## Problem requirements
Take the data below. Output it exactly from its first line through the line containing "Open the Selection menu".

## Information
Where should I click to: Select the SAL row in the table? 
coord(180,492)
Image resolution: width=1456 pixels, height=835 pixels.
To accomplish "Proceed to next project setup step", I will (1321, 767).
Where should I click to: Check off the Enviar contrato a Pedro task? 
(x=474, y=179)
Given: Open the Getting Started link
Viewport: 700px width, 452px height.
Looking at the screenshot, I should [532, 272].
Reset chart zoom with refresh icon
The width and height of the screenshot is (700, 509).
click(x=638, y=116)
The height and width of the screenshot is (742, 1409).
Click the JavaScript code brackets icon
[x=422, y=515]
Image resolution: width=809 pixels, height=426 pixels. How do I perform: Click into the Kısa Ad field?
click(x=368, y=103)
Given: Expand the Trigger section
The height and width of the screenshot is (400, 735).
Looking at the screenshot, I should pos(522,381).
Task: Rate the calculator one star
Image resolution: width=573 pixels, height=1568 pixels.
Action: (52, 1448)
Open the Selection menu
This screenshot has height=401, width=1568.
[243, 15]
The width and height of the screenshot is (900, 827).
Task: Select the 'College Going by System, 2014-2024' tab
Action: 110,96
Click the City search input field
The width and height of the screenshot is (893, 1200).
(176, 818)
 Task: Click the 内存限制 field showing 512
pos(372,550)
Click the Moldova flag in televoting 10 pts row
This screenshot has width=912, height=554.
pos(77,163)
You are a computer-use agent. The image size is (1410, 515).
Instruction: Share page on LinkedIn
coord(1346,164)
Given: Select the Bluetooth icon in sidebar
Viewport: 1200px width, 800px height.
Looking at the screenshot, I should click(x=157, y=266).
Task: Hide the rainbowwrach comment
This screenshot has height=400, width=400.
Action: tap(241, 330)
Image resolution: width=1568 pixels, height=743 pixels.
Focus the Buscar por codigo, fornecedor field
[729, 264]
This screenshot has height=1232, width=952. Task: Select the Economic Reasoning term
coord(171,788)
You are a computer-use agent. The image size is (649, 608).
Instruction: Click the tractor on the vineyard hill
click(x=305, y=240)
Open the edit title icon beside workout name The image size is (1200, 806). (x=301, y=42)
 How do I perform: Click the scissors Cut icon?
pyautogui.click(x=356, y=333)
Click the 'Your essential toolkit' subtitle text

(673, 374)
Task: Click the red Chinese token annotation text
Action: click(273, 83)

## Output of the task
Where should I click to: Select the SAL row in the table? 
coord(180,492)
Image resolution: width=1456 pixels, height=835 pixels.
To accomplish "Proceed to next project setup step", I will (1321, 767).
Where should I click to: Check off the Enviar contrato a Pedro task? 
(x=474, y=179)
Given: Open the Getting Started link
Viewport: 700px width, 452px height.
Looking at the screenshot, I should [532, 272].
Reset chart zoom with refresh icon
The width and height of the screenshot is (700, 509).
click(x=638, y=116)
The height and width of the screenshot is (742, 1409).
Click the JavaScript code brackets icon
[x=422, y=515]
Image resolution: width=809 pixels, height=426 pixels. How do I perform: Click into the Kısa Ad field?
click(x=368, y=103)
Given: Expand the Trigger section
The height and width of the screenshot is (400, 735).
Looking at the screenshot, I should pos(522,381).
Task: Rate the calculator one star
Image resolution: width=573 pixels, height=1568 pixels.
Action: (52, 1448)
Open the Selection menu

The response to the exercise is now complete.